● **Problem**: Could you set down only the lines from the one including "Screen dimensions: 1568x747" to the end of the records below, inclusive and exact, leaving pictures out?

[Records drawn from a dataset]
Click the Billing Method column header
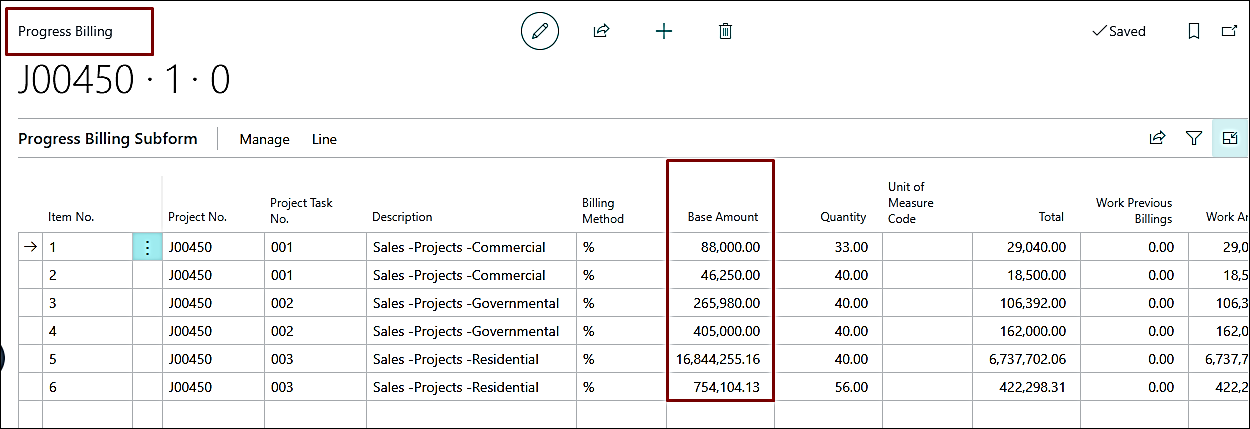 603,210
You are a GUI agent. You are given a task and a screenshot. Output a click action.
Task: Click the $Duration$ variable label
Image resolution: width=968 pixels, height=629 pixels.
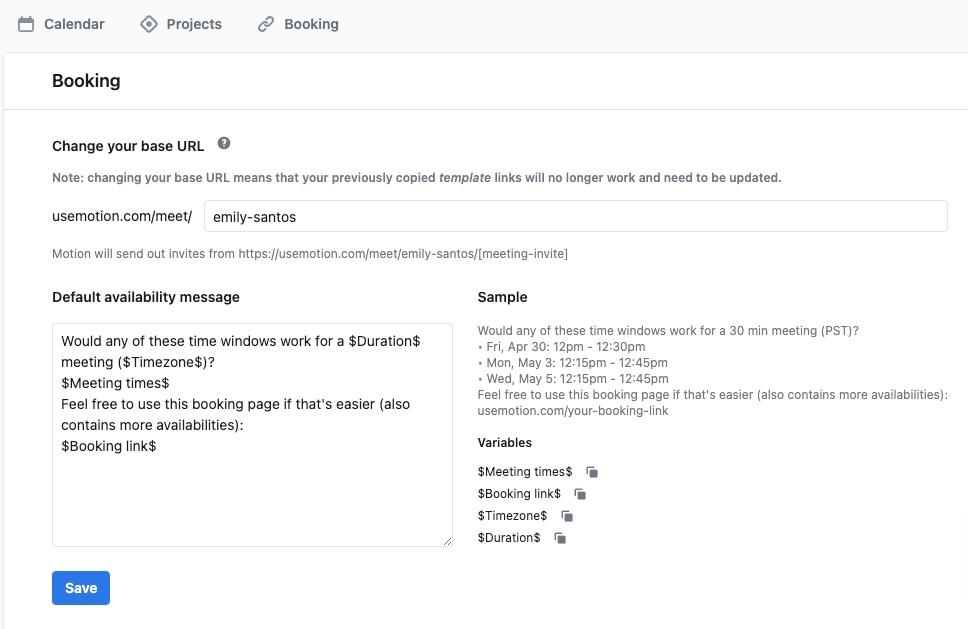coord(509,538)
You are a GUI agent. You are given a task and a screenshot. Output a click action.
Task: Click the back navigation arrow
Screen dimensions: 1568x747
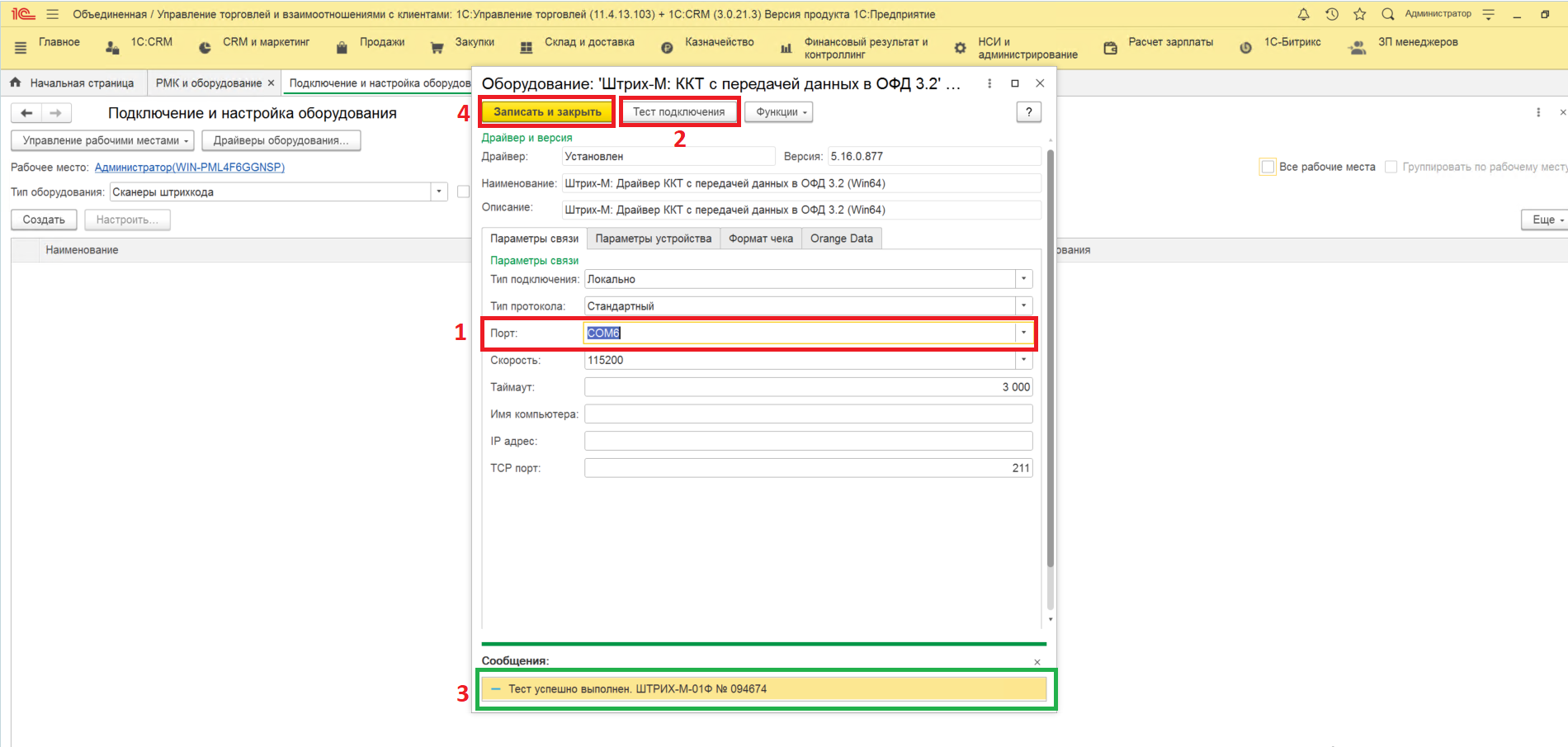tap(26, 113)
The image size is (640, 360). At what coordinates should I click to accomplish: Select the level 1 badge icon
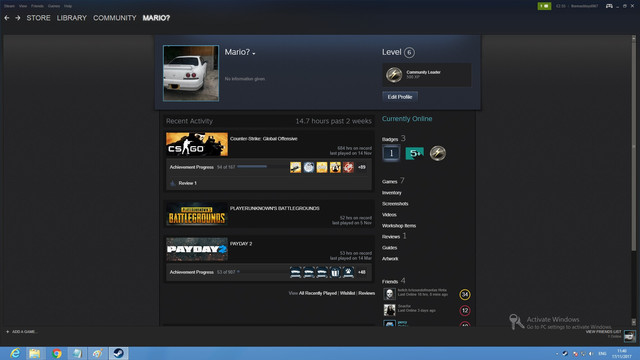tap(391, 153)
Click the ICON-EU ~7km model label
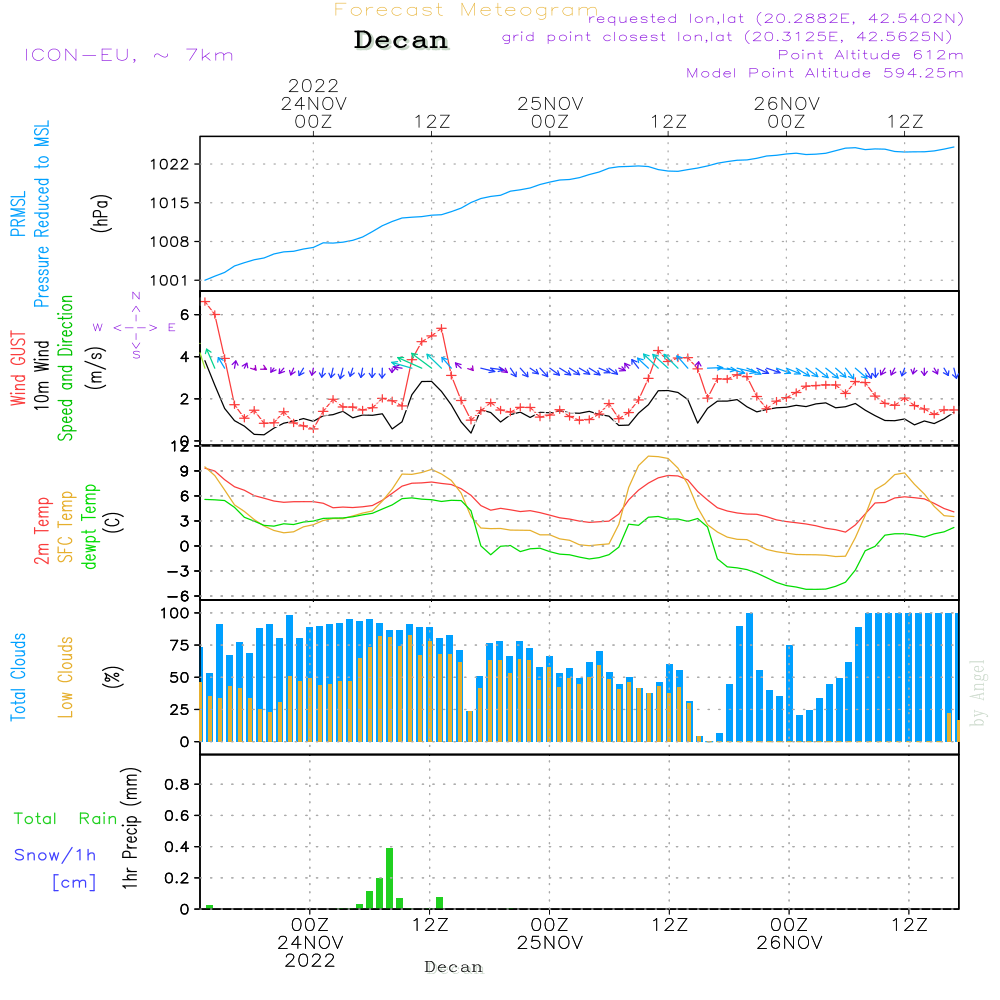 128,55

● **Answer area**:
Screen dimensions: 1568x747
tap(26, 113)
The image size is (640, 360). At what coordinates should I click to accomplish: Select the level 1 badge icon
tap(391, 153)
Click the ICON-EU ~7km model label
 128,55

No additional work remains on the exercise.